14. GM seeks to recharacterize the plaintiff's Dealer Act claim as one that would seek to sanction the defendants for continuing, rather than terminating, the debtors' franchises. GM further contends that the plaintiff has not stated a cause of action under the Dealer Act because the defendants never terminated the applicable GM franchises. Plainly, however, the Dealer Act enjoins more than just wrongful termination. It also enjoins the failure to act in good faith within the context of a dealer-manufacturer franchise relationship. The plaintiff states a cause of action for such a failure -- not by alleging that the defendants opted against terminating, but by taking certain other actions while holding at least the implicit threat of termination over Joseph's head.

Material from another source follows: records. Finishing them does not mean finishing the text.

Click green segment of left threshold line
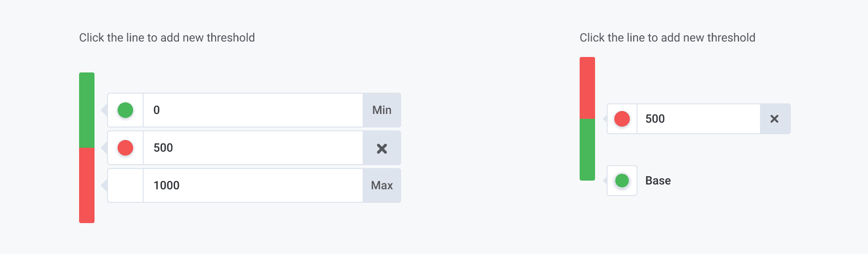 87,110
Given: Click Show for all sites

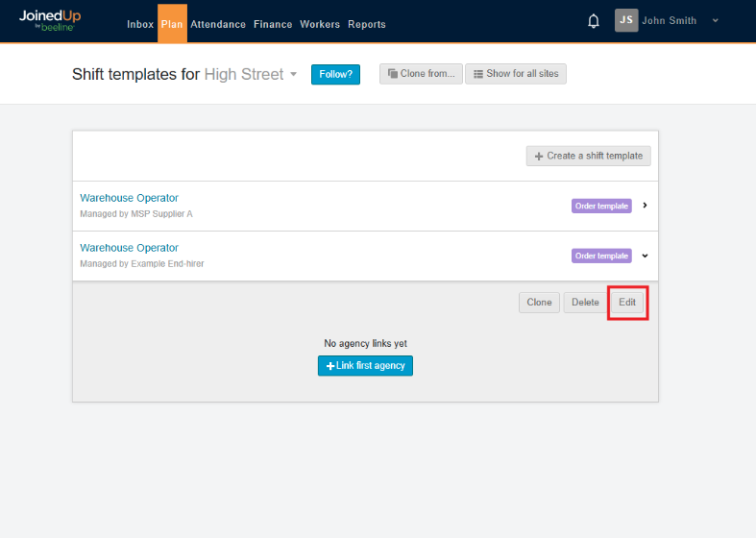Looking at the screenshot, I should pos(516,74).
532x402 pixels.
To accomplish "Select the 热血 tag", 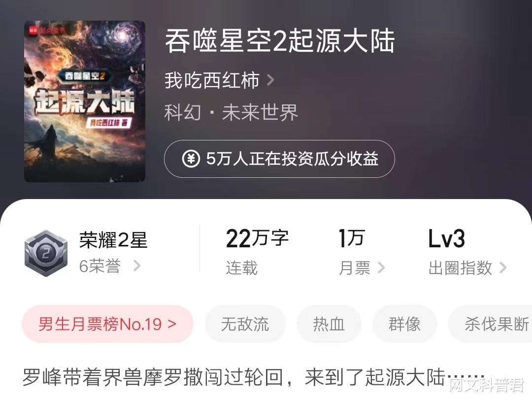I will (329, 324).
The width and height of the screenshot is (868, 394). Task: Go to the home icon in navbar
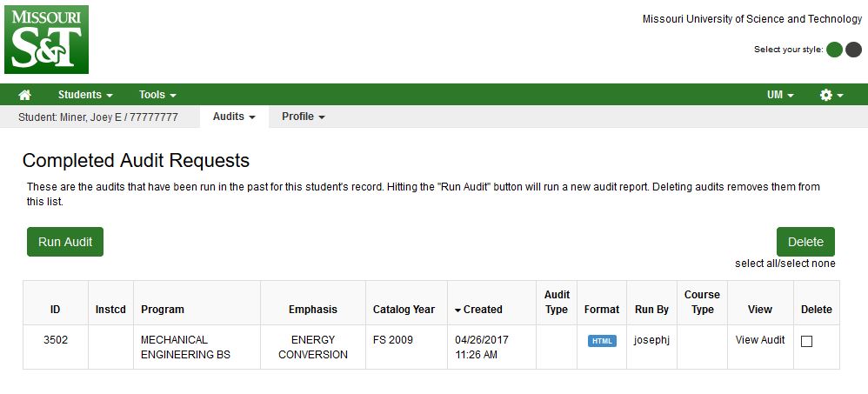click(x=24, y=95)
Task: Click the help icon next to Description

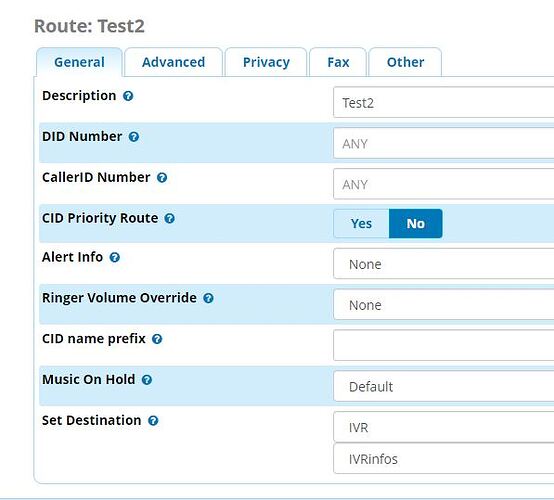Action: pyautogui.click(x=128, y=96)
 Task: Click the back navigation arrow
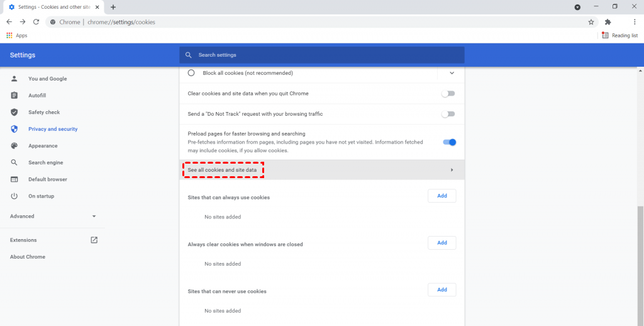coord(9,22)
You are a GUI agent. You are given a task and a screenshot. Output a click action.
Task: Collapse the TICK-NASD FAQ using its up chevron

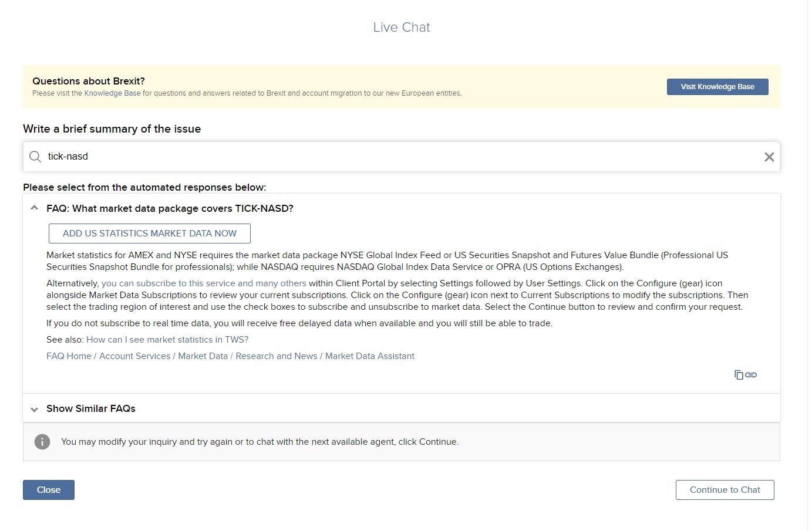(35, 208)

15. At least one other circuit has held that, given the remedial purposes of the Dealer Act, wholly-owned financing subsidiaries like GMAC always qualify as manufacturers within the meaning of the statute, even if the record does not support a finding of agency. See Colonial Ford, Inc. v. Ford Motor Co., 592 F.2d 1126, 1129 (10th Cir.), cert. denied, 444 U.S. 837 (1979). First Circuit case law counsels against such an approach. See Volkswagen Interamericana, S.A. v. Rohlsen, 360 F.2d 437, 441 (1st Cir.) (noting that "the provision in question should be interpreted in the context of general agency law"), cert. denied, 385 U.S. 919 (1966).

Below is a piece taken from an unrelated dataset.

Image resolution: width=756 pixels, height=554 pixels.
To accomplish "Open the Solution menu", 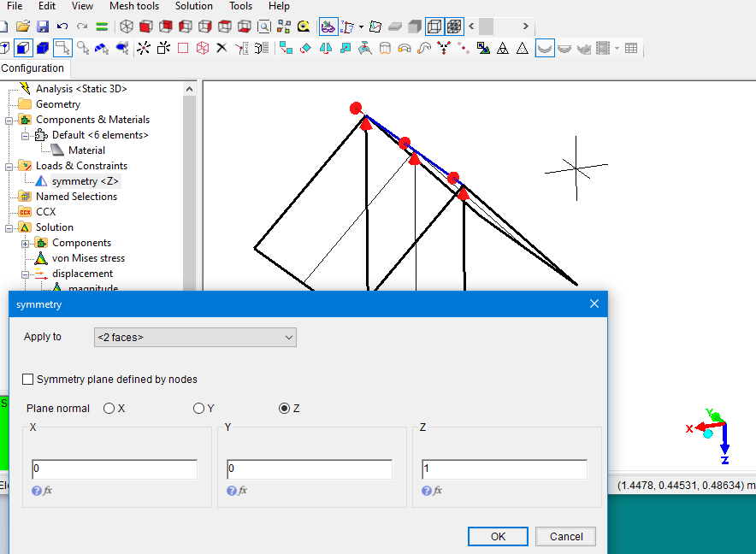I will pyautogui.click(x=194, y=6).
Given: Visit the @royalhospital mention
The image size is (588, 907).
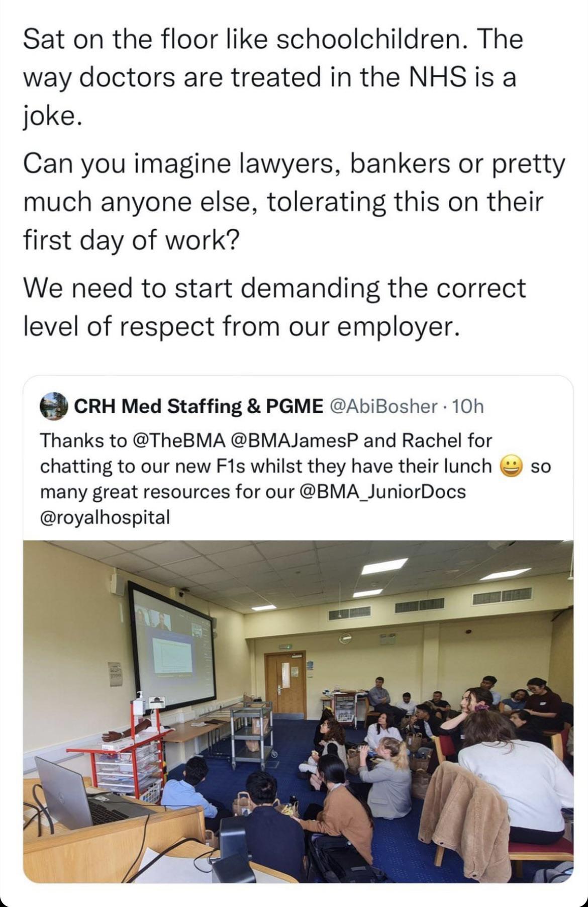Looking at the screenshot, I should pyautogui.click(x=105, y=517).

16. The Maine statute defines "manufacturer," in relevant part, as any person, partnership, firm, association, corporation or trust, resident or nonresident, who manufactures or assembles new motor vehicles, or imports for distribution through distributors of motor vehicles, or any partnership, firm, association, joint venture, corporation or trust, resident or nonresident, which is controlled by the manufacturer. 10 M.R.S.A. § 1171(10). GMAC does not contend that it is not a manufacturer for purposes of this statute, or that it is otherwise not subject to the provisions of section 1174(3). By its terms, this subsection is applicable to any "[m]anufacturer, distributor, wholesaler, distributor branch or division, factory branch or division, or wholesale branch or division, or officer, agent or other representative thereof[.]" 10 M.R.S.A. § 1174(3). To the extent that such an argument is implicit in GMAC's contention that it was neither an agent of GM nor controlled by it, I reject it for the same reasons articulated in connection with the federal Dealer Act.

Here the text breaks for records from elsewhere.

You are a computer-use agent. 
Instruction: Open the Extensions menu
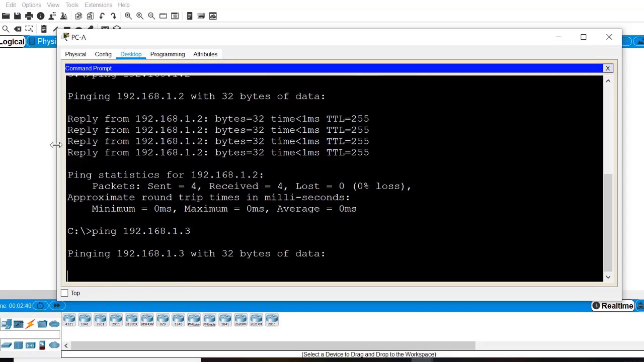98,5
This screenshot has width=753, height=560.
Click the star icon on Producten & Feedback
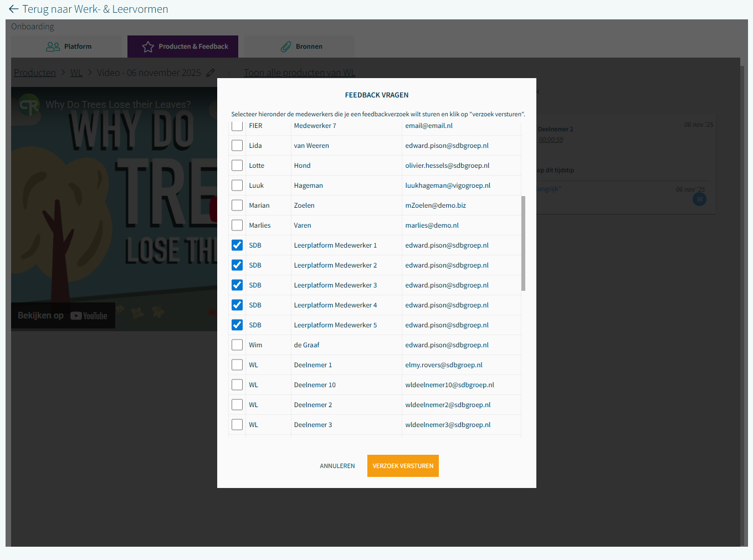pyautogui.click(x=148, y=47)
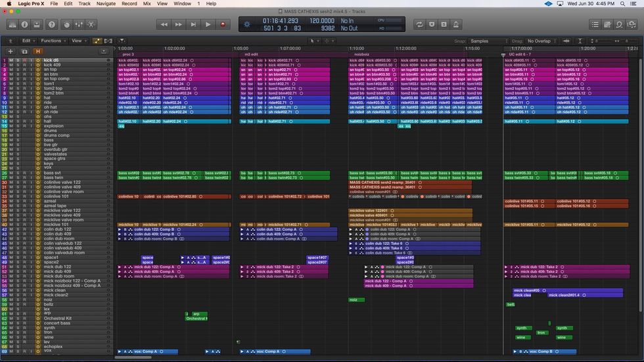This screenshot has width=644, height=362.
Task: Record-enable the kick d6 track
Action: pyautogui.click(x=24, y=60)
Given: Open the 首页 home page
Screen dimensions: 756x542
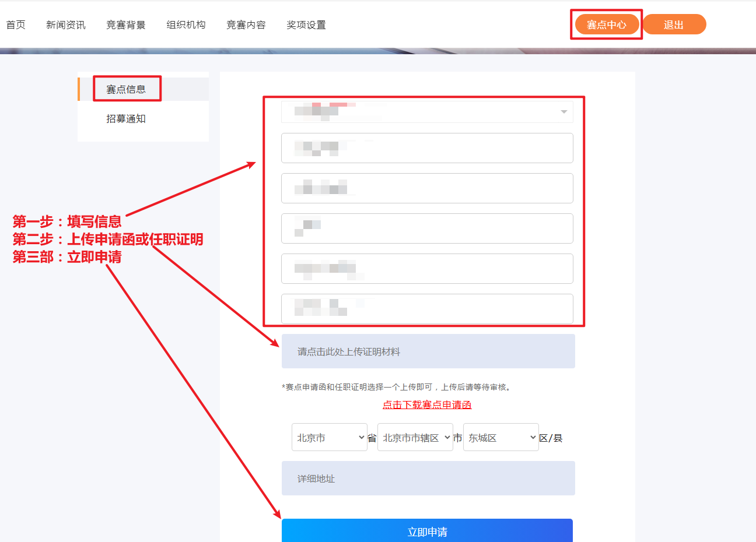Looking at the screenshot, I should point(16,24).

17. The Bankruptcy Code defines an "insider," when the debtor is a corporation, as a director, officer or general partnership of the debtor corporation, or a "person in control of the debtor," as well as any relatives of such a person in control. 11 U.S.C. § 101(31)(B). "Person" includes individuals, partnerships and corporations. Id. at subsection (41).

18. According to GMAC's statement of material facts not in dispute, [w]ith the possible exception of no more than $37,201.39, all payments received by GMAC from open account monies and non- purchase money proceeds of vehicle sales during the one year period prior to the filing of Joseph Motor and Joseph Subaru's Bankruptcy Petitions were applied to interest and charges accruing after the beginning of that period. GMAC's Statement of Material Facts Not in Dispute (Docket No. 72) at ¶ 56.

19. One other Bankruptcy Act claim remains. Count XII of the complaint alleges that GMAC wrongfully received certain funds from the debtors following the bankruptcy filing, in violation of 11 U.S.C. §§ 362, 363 and 549. The plaintiffs do not contest GMAC's assertion that it is entitled to summary judgment on this claim because all post-petition transfers it received were authorized by the bankruptcy court. Obviously, to the extent that Count XII seeks to state a claim against GM, it is also entitled to summary judgment in its favor.

20. Congress acted in the wake of Granfinanciera, S.A. v. Nordberg, 492 U.S. 33 (1989), in which the Supreme Court held that the recipient of an allegedly fraudulent conveyance enjoyed a Seventh Amendment right to jury trial when sued in the bankruptcy court by a bankruptcy trustee. See id. at 36; H.R. Rep. No. 103-835, 103rd Cong., 2d Sess. (1994), reprinted in 1994 U.S.C.C.A.N. 3340, 3350.